WHAT THE TASK ASKS:
After finding the line with "تماس با ما (415, 2372)" in the data below, set down exactly each line through the one with "روغن خودرو (894, 142)", inclusive, and stop there.

DATA EXCERPTS START

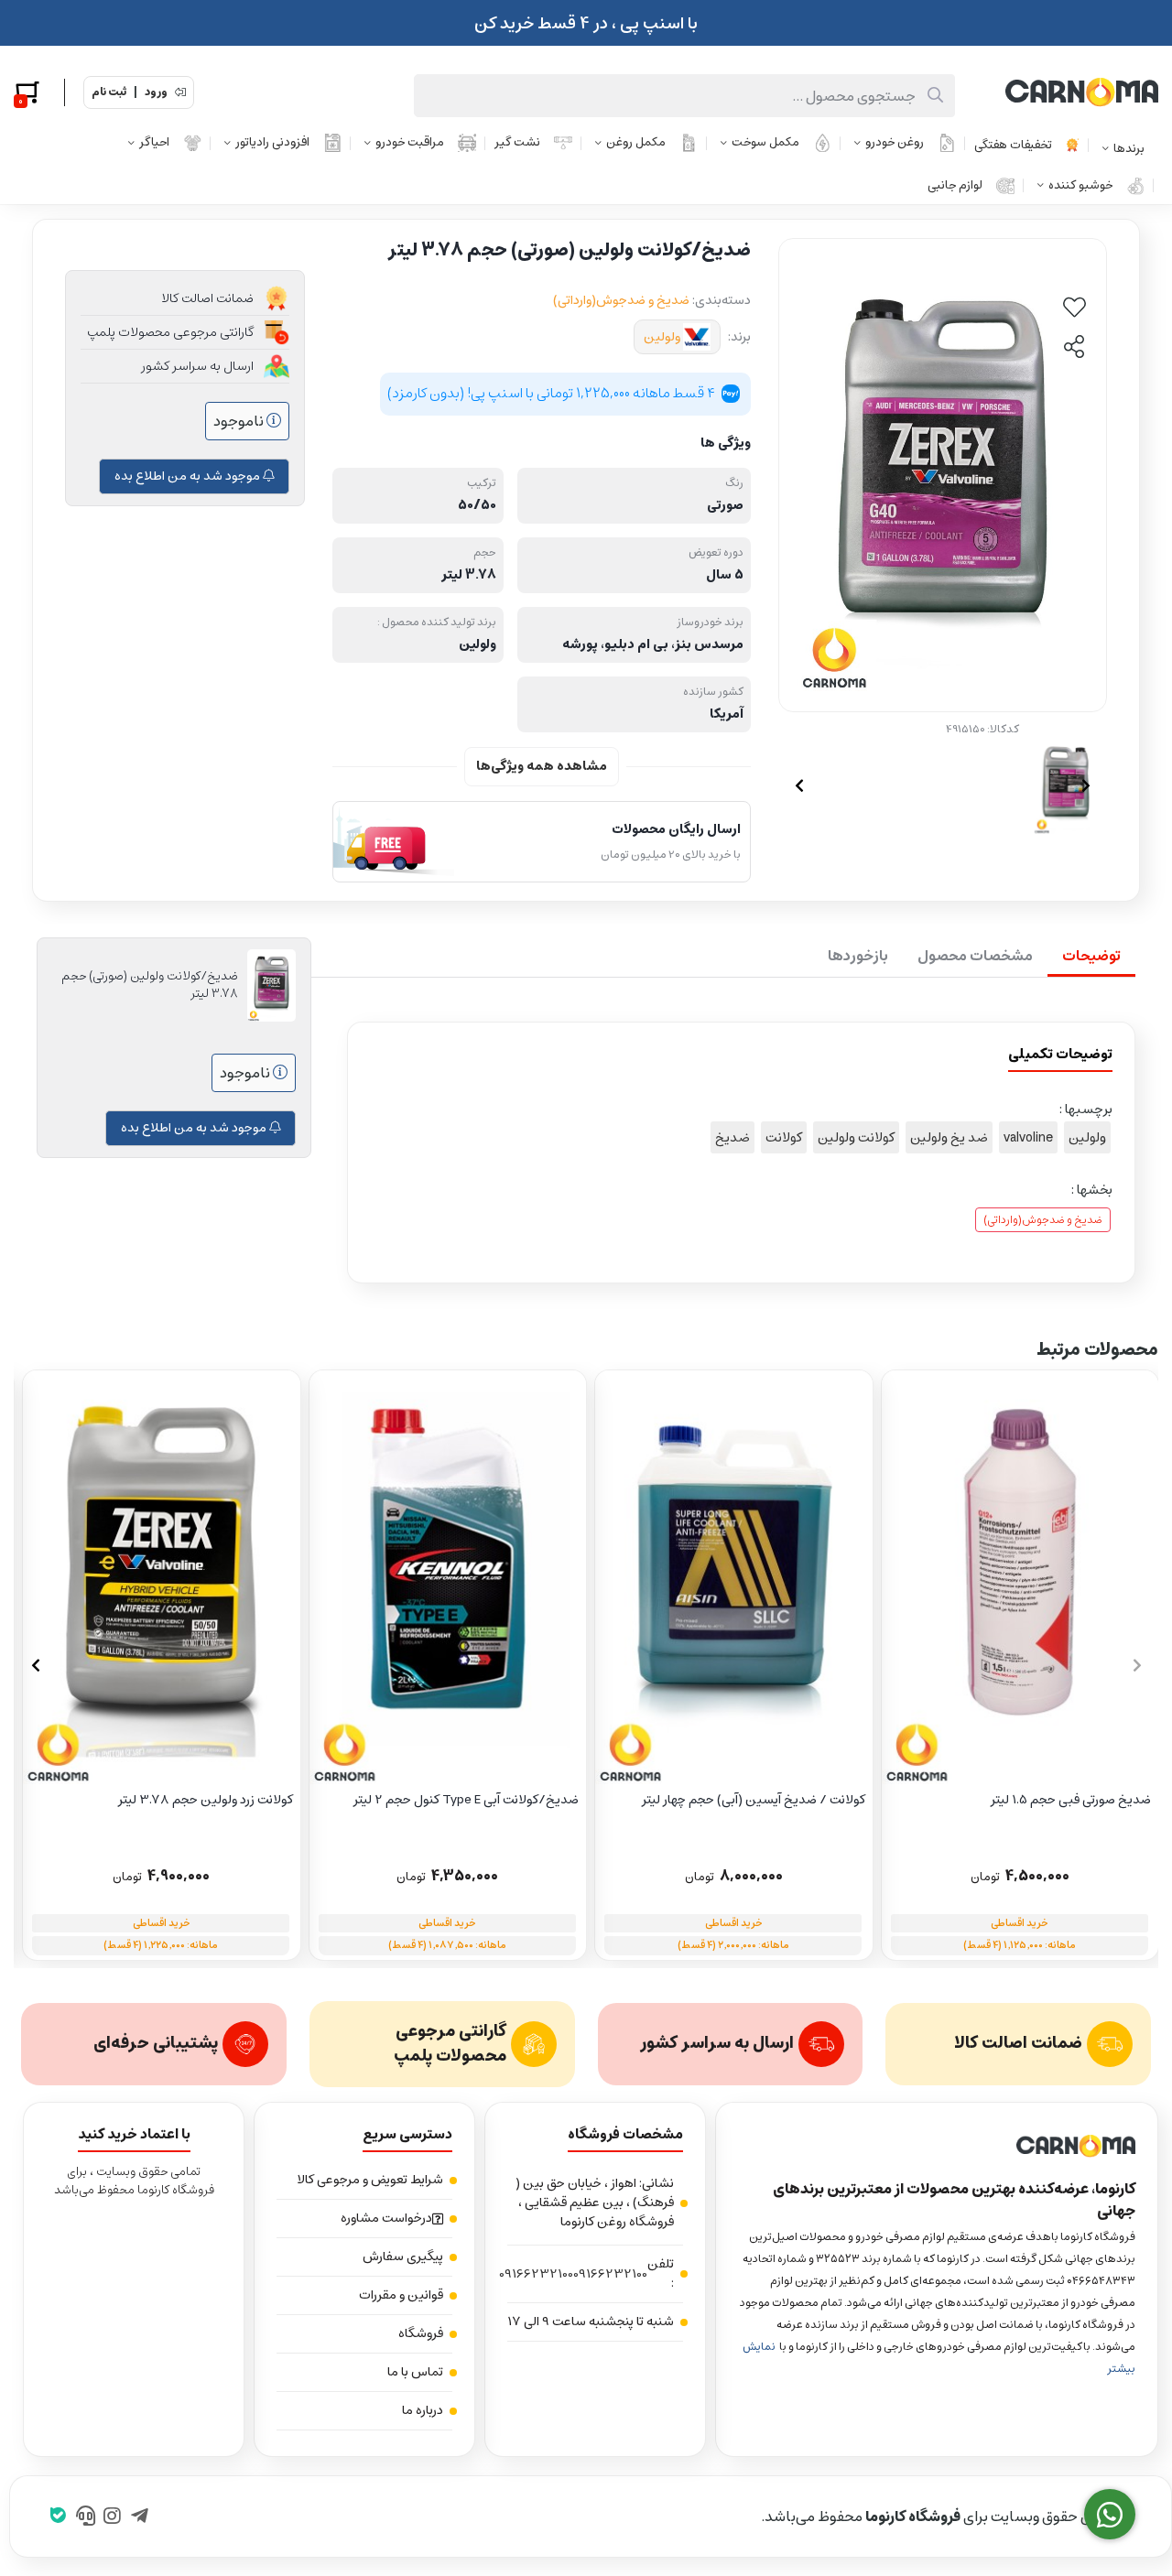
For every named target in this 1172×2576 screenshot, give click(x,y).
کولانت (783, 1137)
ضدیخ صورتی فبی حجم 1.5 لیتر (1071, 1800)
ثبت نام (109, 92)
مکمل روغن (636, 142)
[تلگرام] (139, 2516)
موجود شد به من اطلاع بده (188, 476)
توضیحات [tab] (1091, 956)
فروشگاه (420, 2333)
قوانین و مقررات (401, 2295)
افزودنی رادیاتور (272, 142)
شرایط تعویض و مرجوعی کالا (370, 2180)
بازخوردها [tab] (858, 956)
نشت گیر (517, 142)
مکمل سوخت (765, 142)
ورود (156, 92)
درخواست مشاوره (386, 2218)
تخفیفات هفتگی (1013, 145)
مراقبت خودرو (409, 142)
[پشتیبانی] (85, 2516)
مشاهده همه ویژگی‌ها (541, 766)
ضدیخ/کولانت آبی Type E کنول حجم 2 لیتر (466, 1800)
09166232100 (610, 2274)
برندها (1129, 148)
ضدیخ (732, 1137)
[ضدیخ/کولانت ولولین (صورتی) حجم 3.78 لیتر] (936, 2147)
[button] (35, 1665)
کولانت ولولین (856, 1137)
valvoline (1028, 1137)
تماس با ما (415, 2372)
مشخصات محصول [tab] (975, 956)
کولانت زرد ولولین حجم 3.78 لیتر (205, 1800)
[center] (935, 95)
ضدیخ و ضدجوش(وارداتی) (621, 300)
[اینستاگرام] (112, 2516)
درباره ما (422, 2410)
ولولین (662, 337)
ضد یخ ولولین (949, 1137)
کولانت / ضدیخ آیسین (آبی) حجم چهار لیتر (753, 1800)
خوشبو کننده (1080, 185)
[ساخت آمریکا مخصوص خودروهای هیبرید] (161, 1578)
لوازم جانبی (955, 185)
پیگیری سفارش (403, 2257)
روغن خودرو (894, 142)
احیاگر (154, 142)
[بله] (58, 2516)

DATA EXCERPTS END

OUTPUT FOR THIS TASK:
تماس با ما (415, 2372)
مشخصات محصول [tab] (975, 956)
کولانت زرد ولولین حجم 3.78 لیتر (205, 1800)
[center] (935, 95)
ضدیخ و ضدجوش(وارداتی) (621, 300)
[اینستاگرام] (112, 2516)
درباره ما (422, 2410)
ولولین (662, 337)
ضد یخ ولولین (949, 1137)
کولانت / ضدیخ آیسین (آبی) حجم چهار لیتر (753, 1800)
خوشبو کننده (1080, 185)
[ساخت آمریکا مخصوص خودروهای هیبرید] (161, 1578)
لوازم جانبی (955, 185)
پیگیری سفارش (403, 2257)
روغن خودرو (894, 142)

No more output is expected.